In Vitro Evaluation of Shear Bond Strength and Mode of Failure of the Interface between an Indirect Composite Bonded to Fiber‐Reinforced Composite Substructures

Abstract

Failures of fixed partial dentures (FPDs) fabricated with fiber-reinforced composites (FRCs) have been attributed to veneering fractures. The aim of the present study was to investigate the shear bond strength and mode of failure between an indirect composite and FRC substructures. SR Adoro indirect composite was bonded to the following substructures: (a) flat surface made of unidirectional glass fibers (group A), (b) retentive sticks made of unidirectional glass fibers (group B), (c) flat surface made of fiber net (group C), (d) retentive sticks made of fiber net (group D), (e) nickel-chromium dental alloy (control, group E). For every group, 13 specimens were fabricated. All specimens were hydrothermocycled (5000 cycles, 5°C/30 sec, and 55°C/30 sec).
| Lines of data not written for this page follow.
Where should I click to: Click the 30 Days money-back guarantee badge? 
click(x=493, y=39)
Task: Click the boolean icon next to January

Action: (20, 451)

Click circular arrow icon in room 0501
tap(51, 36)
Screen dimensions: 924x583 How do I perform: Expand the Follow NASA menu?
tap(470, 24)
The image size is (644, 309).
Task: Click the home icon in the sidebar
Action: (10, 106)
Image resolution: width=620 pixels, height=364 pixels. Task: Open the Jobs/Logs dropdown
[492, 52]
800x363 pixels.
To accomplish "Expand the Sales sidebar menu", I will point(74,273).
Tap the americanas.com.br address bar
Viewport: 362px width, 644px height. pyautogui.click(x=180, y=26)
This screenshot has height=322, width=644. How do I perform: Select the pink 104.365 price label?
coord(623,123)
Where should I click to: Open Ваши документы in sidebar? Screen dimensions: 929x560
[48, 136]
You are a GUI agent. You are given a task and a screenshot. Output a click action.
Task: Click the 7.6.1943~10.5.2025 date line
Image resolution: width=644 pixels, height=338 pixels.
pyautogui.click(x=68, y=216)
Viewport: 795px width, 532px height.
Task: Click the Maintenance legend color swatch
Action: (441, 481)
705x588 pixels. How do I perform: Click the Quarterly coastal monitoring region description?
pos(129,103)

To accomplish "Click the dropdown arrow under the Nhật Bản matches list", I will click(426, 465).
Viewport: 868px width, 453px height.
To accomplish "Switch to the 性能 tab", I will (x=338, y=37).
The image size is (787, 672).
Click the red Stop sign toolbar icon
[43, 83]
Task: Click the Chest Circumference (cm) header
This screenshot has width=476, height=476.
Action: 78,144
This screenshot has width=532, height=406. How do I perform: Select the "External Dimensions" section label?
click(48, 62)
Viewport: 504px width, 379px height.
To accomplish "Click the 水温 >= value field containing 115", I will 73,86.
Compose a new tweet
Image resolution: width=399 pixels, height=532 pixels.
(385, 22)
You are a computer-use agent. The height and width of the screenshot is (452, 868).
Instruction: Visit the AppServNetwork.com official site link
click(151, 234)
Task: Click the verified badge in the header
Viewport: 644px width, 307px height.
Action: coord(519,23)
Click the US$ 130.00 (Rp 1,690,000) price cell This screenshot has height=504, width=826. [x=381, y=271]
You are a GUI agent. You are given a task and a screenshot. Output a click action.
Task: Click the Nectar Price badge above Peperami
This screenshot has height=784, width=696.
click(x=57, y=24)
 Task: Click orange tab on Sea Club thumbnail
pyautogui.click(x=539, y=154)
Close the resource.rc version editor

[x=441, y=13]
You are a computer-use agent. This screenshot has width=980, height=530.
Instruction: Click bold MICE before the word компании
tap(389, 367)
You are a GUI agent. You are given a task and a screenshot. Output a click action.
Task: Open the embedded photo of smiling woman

A bond test was performed in a testing machine at a 0.5 mm/min crosshead speed according to ISO 10477. The failure mode was determined by examination of the fractured surfaces under an optical microscope. Selected specimens were examined with scanning electron microscope and with energy dispersive spectroscopy for compositional determination. The morphology (flat-sticks) and the type (unidirectional-net) of fibers on the bond strength were estimated. The mean shear bond strength was significantly different between groups E and A (p= 0.044), and groups A and B (p= 0.010). All FRC specimens showed cohesive failure. Group E showed predominantly adhesive failure. The bond strength was higher when sticks or fiber nets were used. Fiber nets and retentive sticks increase the shear bond strength between FRCs and indirect composite. In FPDs, the morphology and type of FRC substructures might influence the shear bond strength between the FRC substructure and the indirect veneering composite. With the proper design of these substructures, the number of veneering fractures may be decreased.